I also saw that with some people who we identified as having a “movement restriction” from their assessment, no matter how much we worked on correcting it, even if they improved somewhat, they never quite got to the “ideal” movement the assessment was looking for. The fact is, people are different – they are built differently, and not everyone will have the ability to reach that “ideal” movement quality in all movements, E.G. not everyone is capable of squatting to parallel or below safely and/or pain-free, or pressing heavy loads overhead, or deadlifting from the floor.
Despite this, I was still wrapped up in an assessment and analysis mindset, and I kept beating myself up over the fact that I never found time or opportunity to formally re-assess people regularly.
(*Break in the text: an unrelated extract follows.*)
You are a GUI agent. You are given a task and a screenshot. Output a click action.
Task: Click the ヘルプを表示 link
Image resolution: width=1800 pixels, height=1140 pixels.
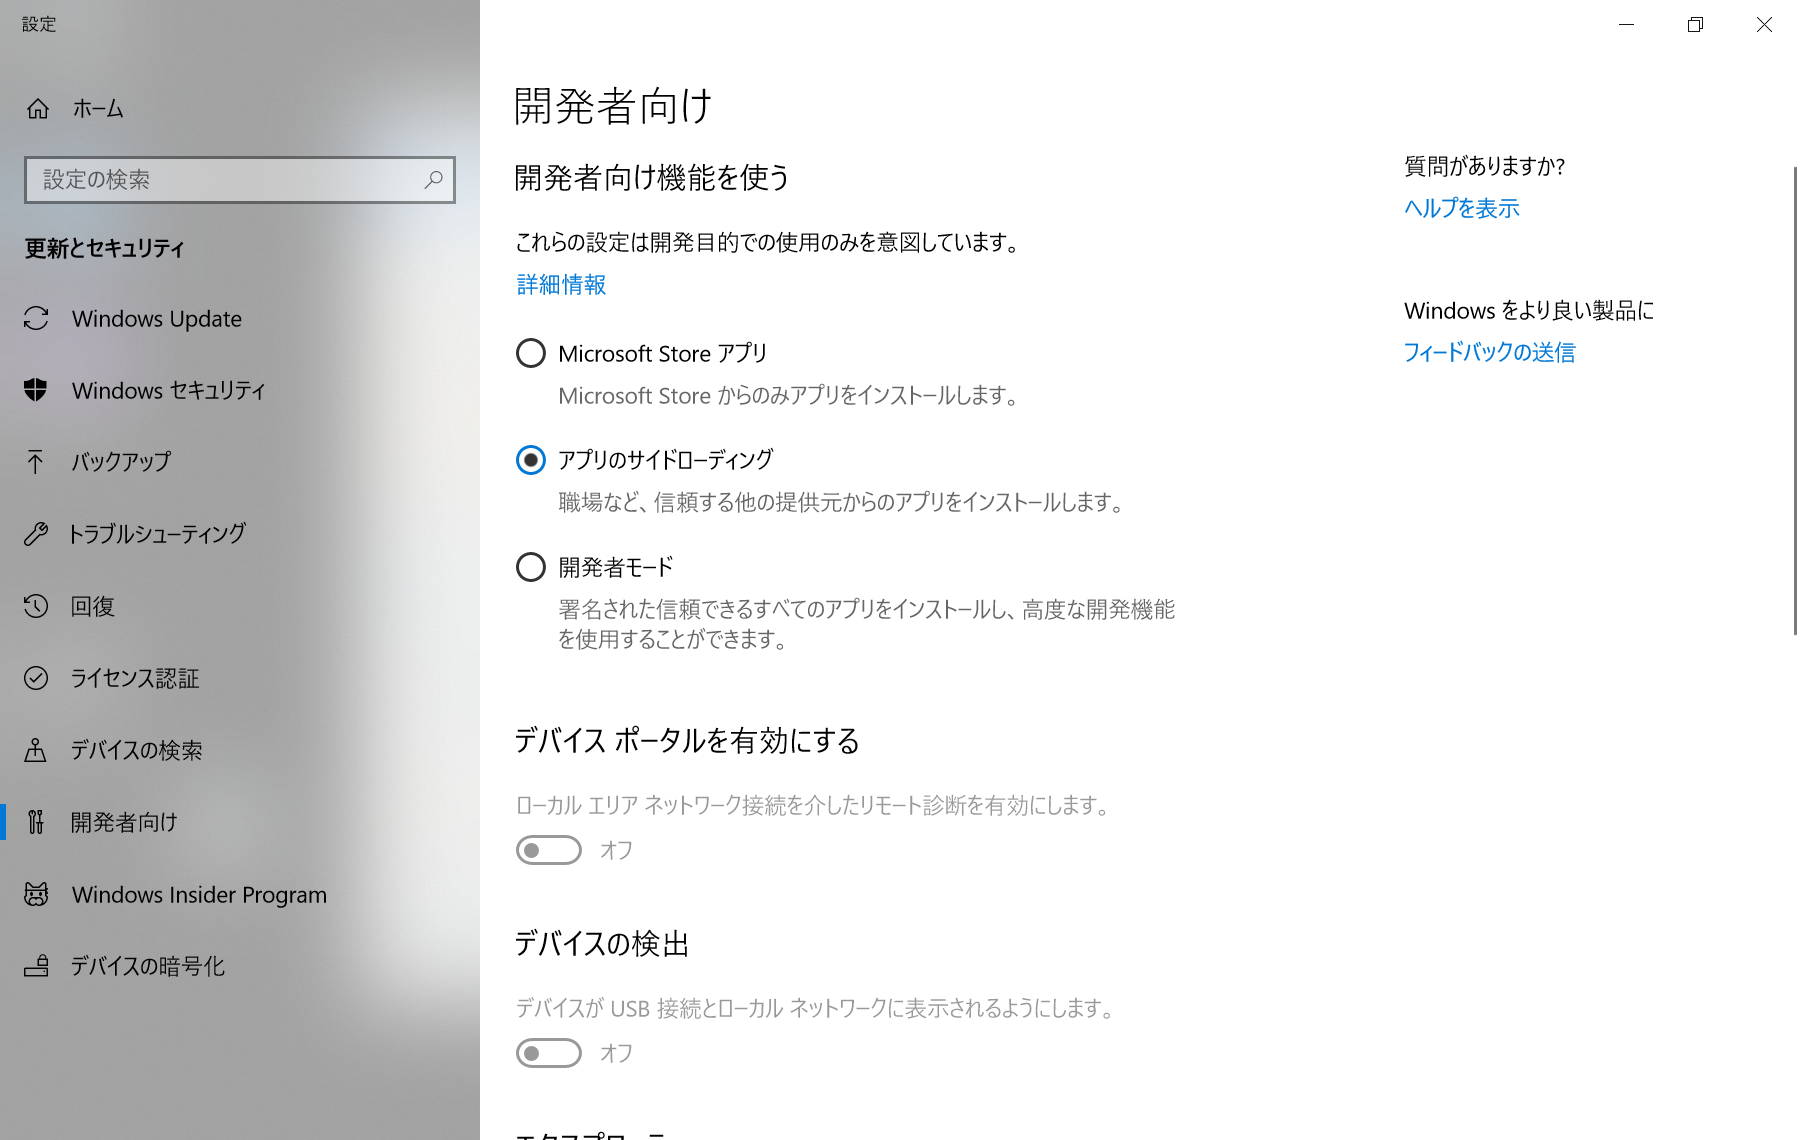point(1461,208)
Just before I left that facility to go out on my own and start The BTG, Nick Tumminello posted this article, which really reinforced what I had been seeing, and made me question the validity of a standardized movement screen for the general population, and instead take an exercise-based approach
Finally, I began to realize that the quality of people’s movement (ANY movement) might vary from day-to-day, and that I could, and already did, easily identify these issues WHILE THEY WERE EXERCISING (which brings me back to the ideas behind why we didn’t RE-assess clients regularly back when I started out). Specifically, before heading into any of the big lifts (E.G. deadlift, squat, etc.), we always do a specific warm-up for those movements with little to no load, and when watching them perform the specific warm-up, I might see a funky hip shift on the deadlift that wasn’t there the week before, or someone might be stopping short of their regular depth on their squat. These are their limits TODAY, which are more relevant to their training than some assessment performed months ago, regardless of how comprehensive it may have been.
Decision Time: What to Do Instead?
I refer out post-rehab clients – I am not set up to work with them effectively, so I have chosen to focus instead on the general fitness population. If I were working with post-rehab clients, EVERY one of them would get an initial comprehensive screen to see where they are starting from.
For everyone else, we do the following:
Address the usual “tight” areas with SMR before the general warm-up
Address fundamental general movement patterns and the usual “tight” areas with a general dynamic warm-up
Assess each person’s ability and ROM TODAY on the loaded lifts with an unloaded or minimally-loaded, specific warm-up, and identify any movement issues that they have TODAY
If an issue is identified, determine whether it is just a positional awareness type issue (I.E. can it be "fixed" with coaching/cueing) or if it is a physical limitation due to soreness, tightness or minor injury
If it seems to just be a simple tightness issue, extend the specific warm-up and/or add in some specific SMR/mobilizations to see if we can loosen things up before adding significant load to the movement.
Modify parameters as necessary on the day, whether that be load, or reduced ROM, or changing an exercise altogether, because people are different, and may be differently able from one day to the next.